- The input:
>>

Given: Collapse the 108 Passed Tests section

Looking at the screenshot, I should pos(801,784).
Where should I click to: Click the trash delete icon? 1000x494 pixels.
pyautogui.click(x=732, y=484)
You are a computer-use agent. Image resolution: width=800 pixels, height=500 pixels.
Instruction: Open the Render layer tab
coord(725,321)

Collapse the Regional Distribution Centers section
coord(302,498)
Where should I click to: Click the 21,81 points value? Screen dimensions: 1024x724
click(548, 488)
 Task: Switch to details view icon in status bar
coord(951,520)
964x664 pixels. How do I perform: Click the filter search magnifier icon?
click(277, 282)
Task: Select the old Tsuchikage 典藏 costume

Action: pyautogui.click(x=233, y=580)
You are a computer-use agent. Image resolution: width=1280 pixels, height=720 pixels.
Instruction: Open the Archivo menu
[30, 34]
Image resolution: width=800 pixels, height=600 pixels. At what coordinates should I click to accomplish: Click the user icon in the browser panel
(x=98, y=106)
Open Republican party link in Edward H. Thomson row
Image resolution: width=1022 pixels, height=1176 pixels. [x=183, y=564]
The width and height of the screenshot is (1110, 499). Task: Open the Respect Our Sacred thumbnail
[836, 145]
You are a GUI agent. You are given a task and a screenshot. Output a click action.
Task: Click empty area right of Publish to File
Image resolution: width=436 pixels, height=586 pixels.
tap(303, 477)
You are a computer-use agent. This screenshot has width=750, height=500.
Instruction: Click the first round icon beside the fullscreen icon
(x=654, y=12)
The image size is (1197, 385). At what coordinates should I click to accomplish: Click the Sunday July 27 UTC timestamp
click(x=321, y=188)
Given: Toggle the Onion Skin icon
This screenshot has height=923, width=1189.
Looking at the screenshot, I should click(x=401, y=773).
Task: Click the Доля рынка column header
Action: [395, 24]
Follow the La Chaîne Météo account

<<

- Exercise brief: Without changing anything, repeat every record above.

- Answer box:
Given: Collapse the 108 Passed Tests section

Looking at the screenshot, I should pos(801,784).
Where should I click to: Click the trash delete icon? 1000x494 pixels.
pyautogui.click(x=732, y=484)
You are a computer-use agent. Image resolution: width=800 pixels, height=500 pixels.
Instruction: Open the Render layer tab
coord(725,321)

Collapse the Regional Distribution Centers section
coord(302,498)
Where should I click to: Click the 21,81 points value? Screen dimensions: 1024x724
click(548, 488)
 Task: Switch to details view icon in status bar
coord(951,520)
964x664 pixels. How do I perform: Click the filter search magnifier icon?
click(277, 282)
Task: Select the old Tsuchikage 典藏 costume

Action: pyautogui.click(x=233, y=580)
You are a computer-use agent. Image resolution: width=1280 pixels, height=720 pixels.
Instruction: Open the Archivo menu
[30, 34]
Image resolution: width=800 pixels, height=600 pixels. At what coordinates should I click to accomplish: Click the user icon in the browser panel
(x=98, y=106)
Open Republican party link in Edward H. Thomson row
Image resolution: width=1022 pixels, height=1176 pixels. [x=183, y=564]
The width and height of the screenshot is (1110, 499). Task: Open the Respect Our Sacred thumbnail
[836, 145]
You are a GUI agent. You are given a task and a screenshot. Output a click action.
Task: Click empty area right of Publish to File
Image resolution: width=436 pixels, height=586 pixels.
tap(303, 477)
You are a computer-use agent. This screenshot has width=750, height=500.
Instruction: Click the first round icon beside the fullscreen icon
(x=654, y=12)
The image size is (1197, 385). At what coordinates should I click to accomplish: Click the Sunday July 27 UTC timestamp
click(x=321, y=188)
Given: Toggle the Onion Skin icon
This screenshot has height=923, width=1189.
Looking at the screenshot, I should click(x=401, y=773).
Task: Click the Доля рынка column header
Action: [395, 24]
Follow the La Chaîne Météo account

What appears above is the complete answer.